Throughout his long and often tempestuous sojourn up the metal mountain, Cooper has maintained a steadfast belief that a good song and a tight band remain the key to both success and longevity in the rock and roll world. Whether he has wallowed in the depths of depression due to drug and alcohol abuse during the early '80s, or returning to the top of the metal charts in the mkid-'90s, Cooper's hard hitting, yet often instantly infectious music has remained his career's lifeline. Much like his British companion-in-metal-arms, Ozzy Osbourne, Cooper has lived through the ups and downs or the rock lifestyle and is all to willing to tell anyone who'll listen that, to no one's surprise, the "ups" are a hell of a lot better. Now with Brutal Planet moving nicely up the sales charts (and drawing the expected degree of mainstream media "heat"), Cooper feels that he has survived yet another rock and roll mid-life crisis.

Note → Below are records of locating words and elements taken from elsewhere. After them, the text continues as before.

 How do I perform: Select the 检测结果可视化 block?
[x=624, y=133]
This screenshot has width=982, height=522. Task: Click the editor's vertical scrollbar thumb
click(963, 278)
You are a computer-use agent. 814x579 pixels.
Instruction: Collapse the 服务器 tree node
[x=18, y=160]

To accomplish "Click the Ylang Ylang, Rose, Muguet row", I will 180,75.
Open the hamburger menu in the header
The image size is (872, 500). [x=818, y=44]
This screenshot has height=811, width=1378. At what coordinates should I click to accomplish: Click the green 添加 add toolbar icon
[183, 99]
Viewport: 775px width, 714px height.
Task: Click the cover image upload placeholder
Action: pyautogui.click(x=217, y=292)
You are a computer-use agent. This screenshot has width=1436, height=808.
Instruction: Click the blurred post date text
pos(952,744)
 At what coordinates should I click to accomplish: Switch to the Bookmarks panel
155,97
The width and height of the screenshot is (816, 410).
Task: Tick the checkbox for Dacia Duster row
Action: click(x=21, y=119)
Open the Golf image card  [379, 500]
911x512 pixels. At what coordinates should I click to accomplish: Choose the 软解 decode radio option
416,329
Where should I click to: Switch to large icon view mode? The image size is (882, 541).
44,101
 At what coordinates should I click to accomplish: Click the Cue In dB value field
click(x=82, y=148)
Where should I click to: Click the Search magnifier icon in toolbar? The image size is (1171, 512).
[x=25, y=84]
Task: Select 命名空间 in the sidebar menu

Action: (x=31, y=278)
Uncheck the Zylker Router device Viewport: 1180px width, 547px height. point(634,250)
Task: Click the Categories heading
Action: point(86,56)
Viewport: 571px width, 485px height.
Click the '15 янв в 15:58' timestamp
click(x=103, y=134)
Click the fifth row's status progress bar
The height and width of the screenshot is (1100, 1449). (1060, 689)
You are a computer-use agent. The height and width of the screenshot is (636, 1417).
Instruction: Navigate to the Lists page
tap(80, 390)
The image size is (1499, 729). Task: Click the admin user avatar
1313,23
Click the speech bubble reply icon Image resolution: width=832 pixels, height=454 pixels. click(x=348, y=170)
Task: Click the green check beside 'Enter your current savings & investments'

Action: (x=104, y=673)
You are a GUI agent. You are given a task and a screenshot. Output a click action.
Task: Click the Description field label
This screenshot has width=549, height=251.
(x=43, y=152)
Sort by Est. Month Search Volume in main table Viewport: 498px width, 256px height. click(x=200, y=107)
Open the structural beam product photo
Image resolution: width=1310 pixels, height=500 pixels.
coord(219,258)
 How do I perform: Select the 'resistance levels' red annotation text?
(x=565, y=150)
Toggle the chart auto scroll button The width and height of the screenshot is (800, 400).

"Every album is a special challenge," he said. "You never sit back and think, 'Hey, the last one sold a million copies, so this one should too.' Yeah, you have a certain fan base that'll probably buy everything you put out. But unless you're a band like Korn or Metallica, that fan base isn't going to make the album a hit by themselves. It's almost like you have to go out and reintroduce yourself to everybody every time out. Nobody really gives a crap about what you might have done before, they only want to know if the new music rocks."